Leopard Shows Off Outrageous Strength By Carrying Rhino Calf Up A Tree

leopard rhino
MORE Family Collection Safari Channel

Here in America we’ve got mountain lions and panthers, and while there’s no denying each of those species is impressive, they can’t hold a candle to what their cousins are capable of.

Native to a huge range in Africa and Asia, leopards are undoubtedly one of the most impressive wild animals in both speed, strength, and beauty. Their orange fur and black spots serves as incredible camouflage in environments ranging from rainforest to grasslands and they use this to ambush their prey, which can be just about anything from fish, reptiles, and birds, to warthogs, antelope, and baboons.

At top speed, these 6 foot, 70-150lbs muscular creatures can reach 36 miles per hour in just two or three strides and can leap 20 feet forward and 10 feet in the air at a moment’s notice, which we’ve seen in full glory when one took out a monkey high in the treetops.

While all of that would already put them near the top of most impressive predators, they’re strength is what really sets them apart.

Leopards are thought to be seven times stronger than humans and are capable of carrying over three times their body weight, and if you need to see an example of what this actually looks like, let’s roll the tape on a nearly unbelievable video taken at the Lion Sand’s Game Reserve in South Africa.

The video starts with a leopard keeping watchful eye over the carcass of a rhino calf. Unfortunately, we don’t know if he happened upon it or was able to take it out by itself, but what it does next would somehow be more impressive than hunting it down.

The leopard grabs hold of the rhino with it’s almost supernaturally strong jaws and pulls the dead weight up into a tree to avoid scavengers coming along and stealing it’s dinner.

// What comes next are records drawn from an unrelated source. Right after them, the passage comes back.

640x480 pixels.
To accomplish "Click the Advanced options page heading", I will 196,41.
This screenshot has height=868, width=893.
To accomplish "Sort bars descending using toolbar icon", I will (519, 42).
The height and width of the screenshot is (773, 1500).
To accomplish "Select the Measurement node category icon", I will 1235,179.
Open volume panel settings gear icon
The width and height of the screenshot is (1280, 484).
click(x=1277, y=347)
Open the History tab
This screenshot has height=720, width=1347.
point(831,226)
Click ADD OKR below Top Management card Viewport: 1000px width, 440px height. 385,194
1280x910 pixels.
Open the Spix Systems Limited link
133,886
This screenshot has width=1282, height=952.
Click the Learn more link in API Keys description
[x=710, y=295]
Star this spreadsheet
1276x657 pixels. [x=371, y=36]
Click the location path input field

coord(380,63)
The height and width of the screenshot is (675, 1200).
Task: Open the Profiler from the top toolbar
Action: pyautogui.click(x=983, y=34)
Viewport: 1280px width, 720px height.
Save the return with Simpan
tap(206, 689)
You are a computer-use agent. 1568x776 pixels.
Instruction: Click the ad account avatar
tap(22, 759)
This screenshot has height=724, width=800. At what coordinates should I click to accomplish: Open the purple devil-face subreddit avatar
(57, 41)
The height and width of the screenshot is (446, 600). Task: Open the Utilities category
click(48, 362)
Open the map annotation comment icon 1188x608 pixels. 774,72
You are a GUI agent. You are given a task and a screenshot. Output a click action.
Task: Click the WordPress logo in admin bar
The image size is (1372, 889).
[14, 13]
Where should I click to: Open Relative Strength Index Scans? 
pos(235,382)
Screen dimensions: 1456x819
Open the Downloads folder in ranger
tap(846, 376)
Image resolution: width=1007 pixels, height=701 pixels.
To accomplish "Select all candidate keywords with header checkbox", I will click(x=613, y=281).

Sure, it’s not a full grown rhino, but at birth calves weigh between 75 and 140 pounds, and it doesn’t look like this one was born yesterday. At 6-9 months, a calf will weigh around 500-700 pounds, meaning they put on weight quickly, so just for sake of argument let’s assume this poor calf weighed at least 250lbs, but potentially much more.

Can you imagine not only picking that up with your teeth, but then scaling a tree and housing it safety in the air? Good luck doing that with some ropes, but just with your body? Forget about it.

But the leopard does it with ease, showing once again, that if we didn’t have our brains, we’d surely be near the bottom of the food chain.